Posted: March 23rd, 2023
Films play a significant role in a cultural scene and explain people’s way of life in a particular society or community. They elucidate social beliefs and values, as well as inherent expectations. Basically, the audience can understand a culture through visual presentations based on personal memories and experiences (MacWilliams 264). Although Departures might contain various themes, such as isolation, it is critical in explaining the cultural life of the Japanese people.
Departures is a 2008 film tracing the life of a young aspiring cellist who returns home after experiencing failure in his career. The Japanese drama follows the life of Daigo Kobayashi, who is suddenly left unemployed after the disbanding of a premier symphony orchestra. The challenge leaves him with a strange feeling that he is a mediocre artist who is not meant to succeed in this field. He returns home to the northeastern region of Yamagata with his wife (Takita). There, he settles for a job as a traditional Japanese ritual mortician, which causes considerable prejudice among members of the community, including his wife.
Departures is a pleasant and complex journey into the Japanese heartland and a specific view of its people’s cultural heritage. The film features the social beliefs of Japanese people living in the region of Yamagata. For example, it reveals the strong taboos surrounding the subject of death (Takika). People view it as a spiritual topic with uneasiness (MacWilliams 262). When Daigo Kobayashi returns to his hometown after the failure of his music career, he accepts a position working in the ceremonial “encoffination” of the dead before cremation. The community lacks respect for those who are in contact with the departed. Although death is inevitable, society remains apprehensive of the dead and all activities accompanying the natural process.

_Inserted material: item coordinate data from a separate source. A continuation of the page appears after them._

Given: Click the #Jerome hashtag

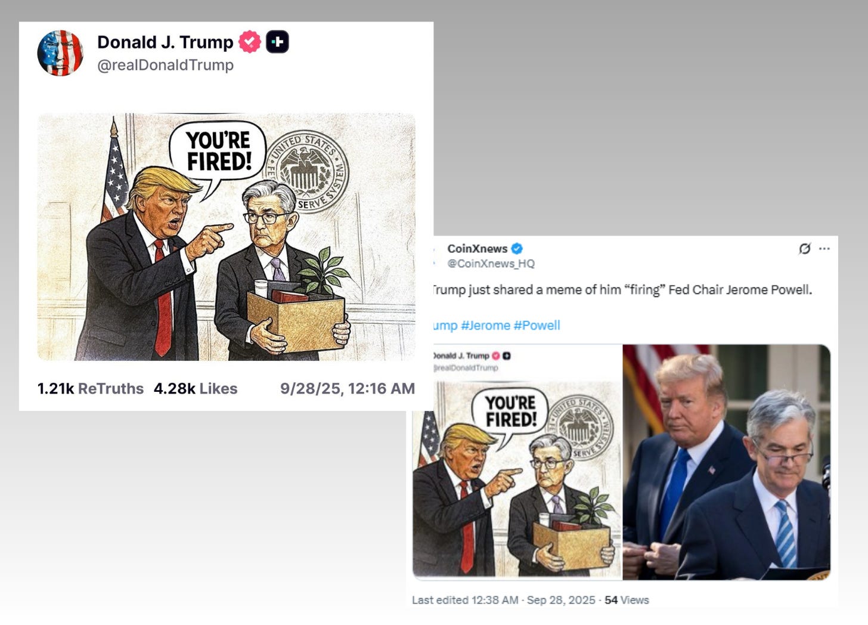Looking at the screenshot, I should (485, 326).
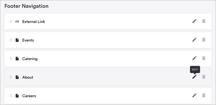Select the Careers row label

pos(29,96)
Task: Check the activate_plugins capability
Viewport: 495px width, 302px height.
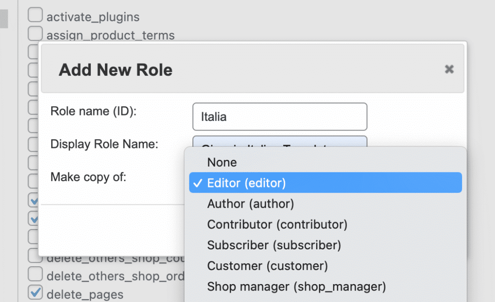Action: (x=35, y=15)
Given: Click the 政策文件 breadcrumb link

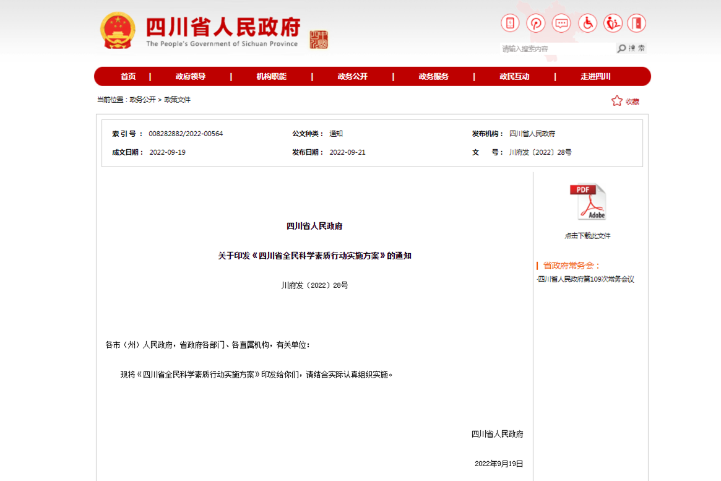Looking at the screenshot, I should (179, 100).
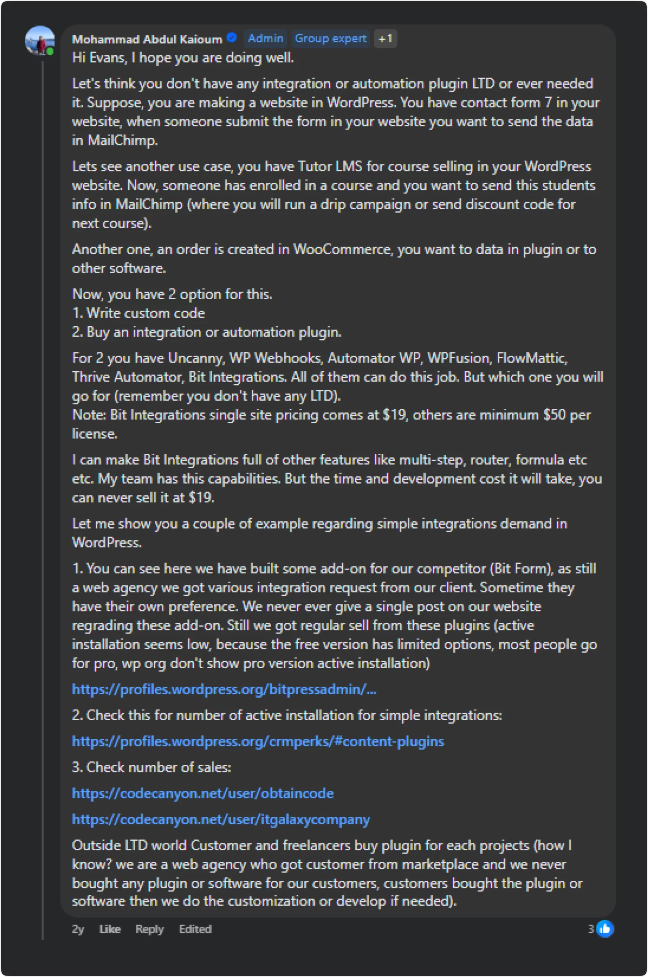Like this comment
This screenshot has height=977, width=648.
[x=110, y=929]
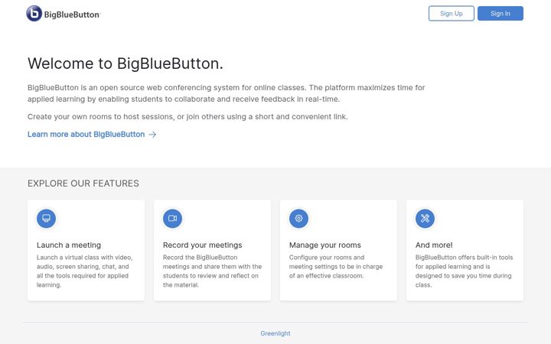Click the arrow icon next to Learn more

152,135
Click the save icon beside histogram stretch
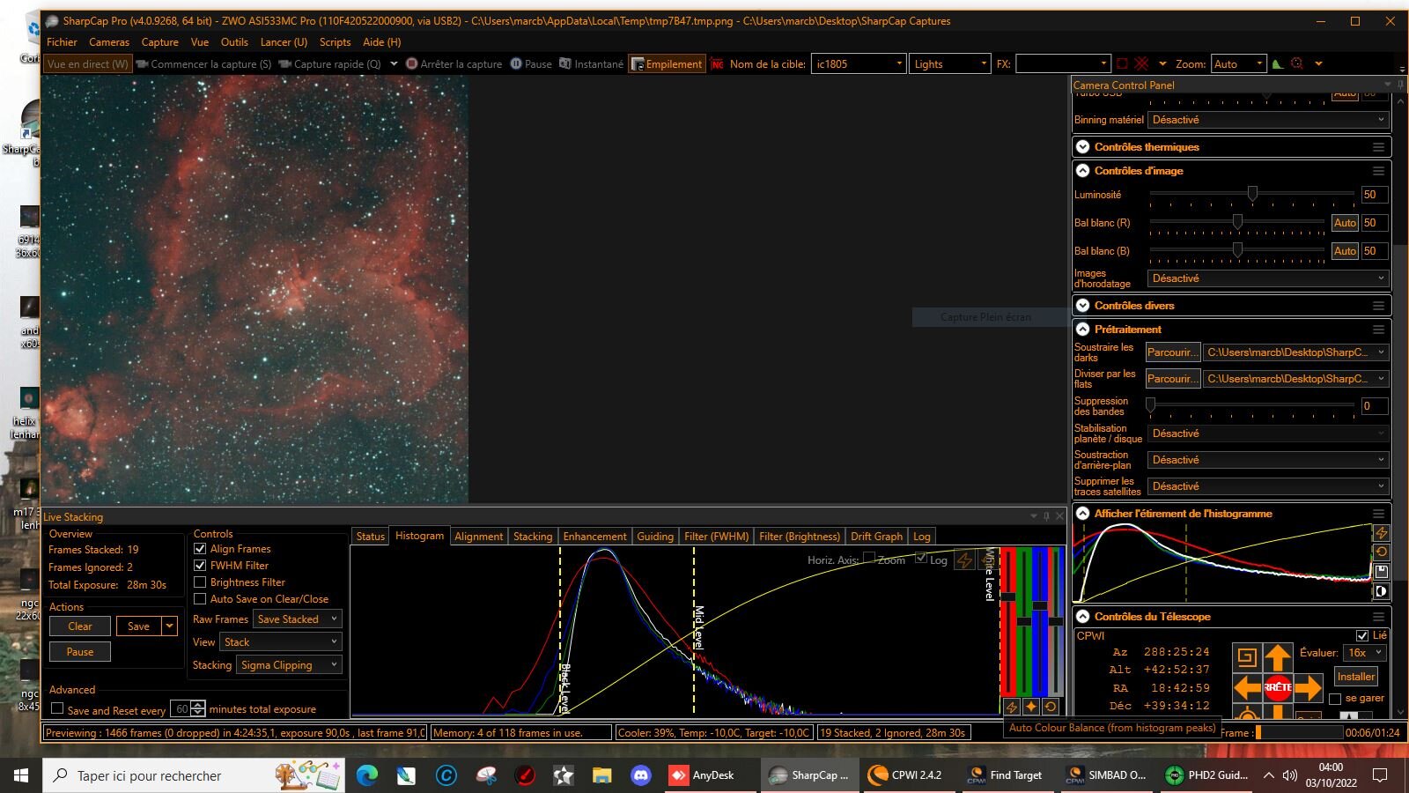Screen dimensions: 1409x793 coord(1381,572)
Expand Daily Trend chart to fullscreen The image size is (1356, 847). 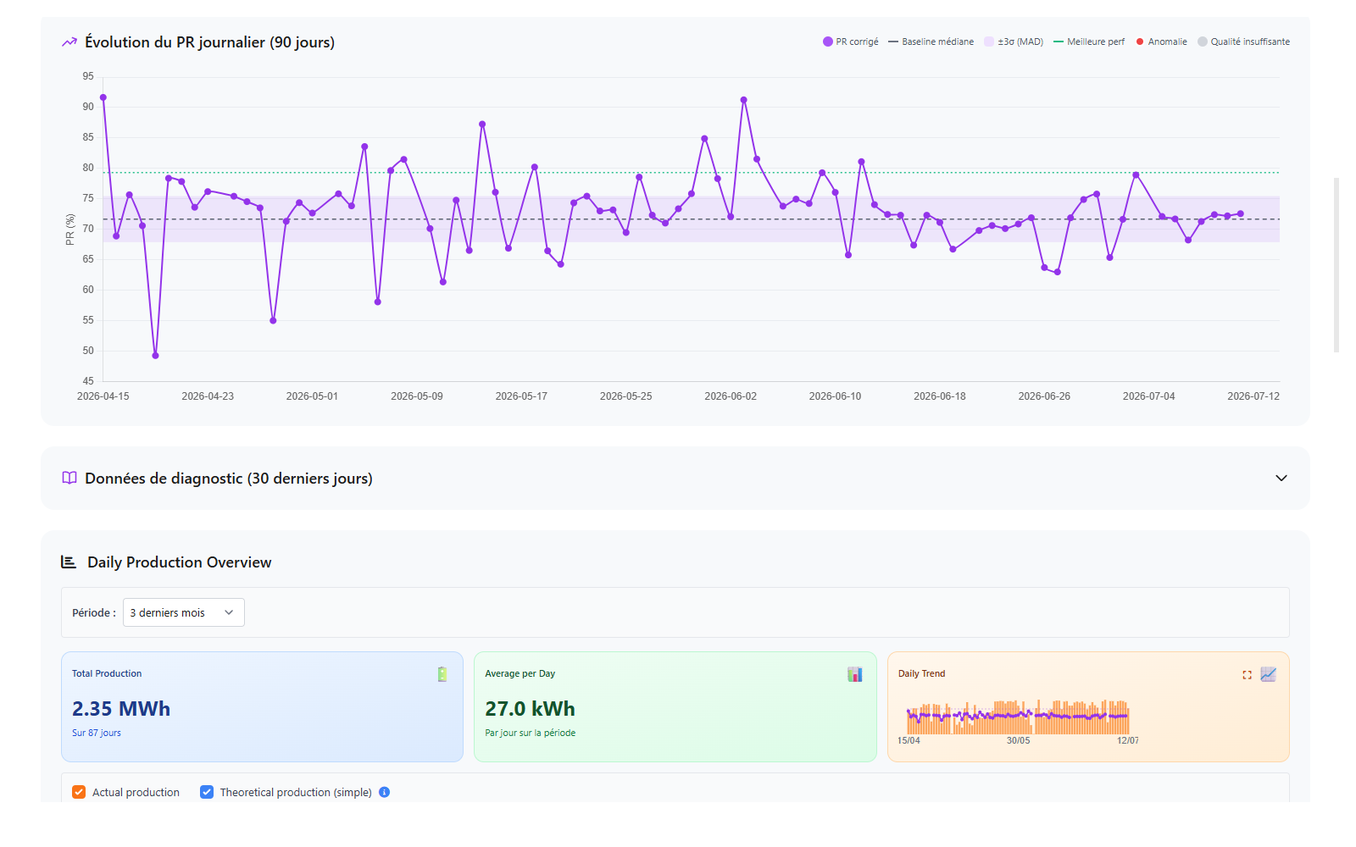[1247, 675]
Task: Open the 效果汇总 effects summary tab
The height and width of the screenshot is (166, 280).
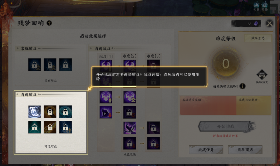Action: coord(258,38)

The film shows cultural practices, such as the “encoffination” of corpses before their final disposal. Regardless of the taboo surrounding exercise, it is an important process in this culture. Sasaki, Kobayashi’s predecessor in this occupation, is committed to finding an individual who can take over the job since he is becoming old (Takita). In fact, he is prepared to pay anyone who succeeds him. The two characters believe they are providing a critical service to the community by caring for the departed. They support the deceased’s family in the transition process from the living to the dead and help them come to terms with the loss of a loved one. Therefore, the film portrays a vital part of the culture of the Japanese people in dealing with an inevitable part of life: death.
Departures is a thought-provoking film about the cultural heritage of the Japanese people, especially those residing in Yamagata. It provides vital lessons on the relationship between the living and the dead. It also shows the uneasy view of the culture towards those who deal with the departed, regardless of their significant contribution to society.
The review clearly shows that Departures involve a life experience of a failed music career and the decision to settle as a traditional mortician. It shows the cultural reality of people who accept death as an inevitable part of life but are unwilling to deal with the subject. This film depicts a person determined to earn respect from his family and peers while working a job surrounded by social taboos.
MacWilliams, Mark W. Japanese Visual Culture: Explorations in the World of Manga and Anime. Routledge, 2014.
Departures. Directed by Yōjirō Takita. Amuse Soft Entertainment, 2008.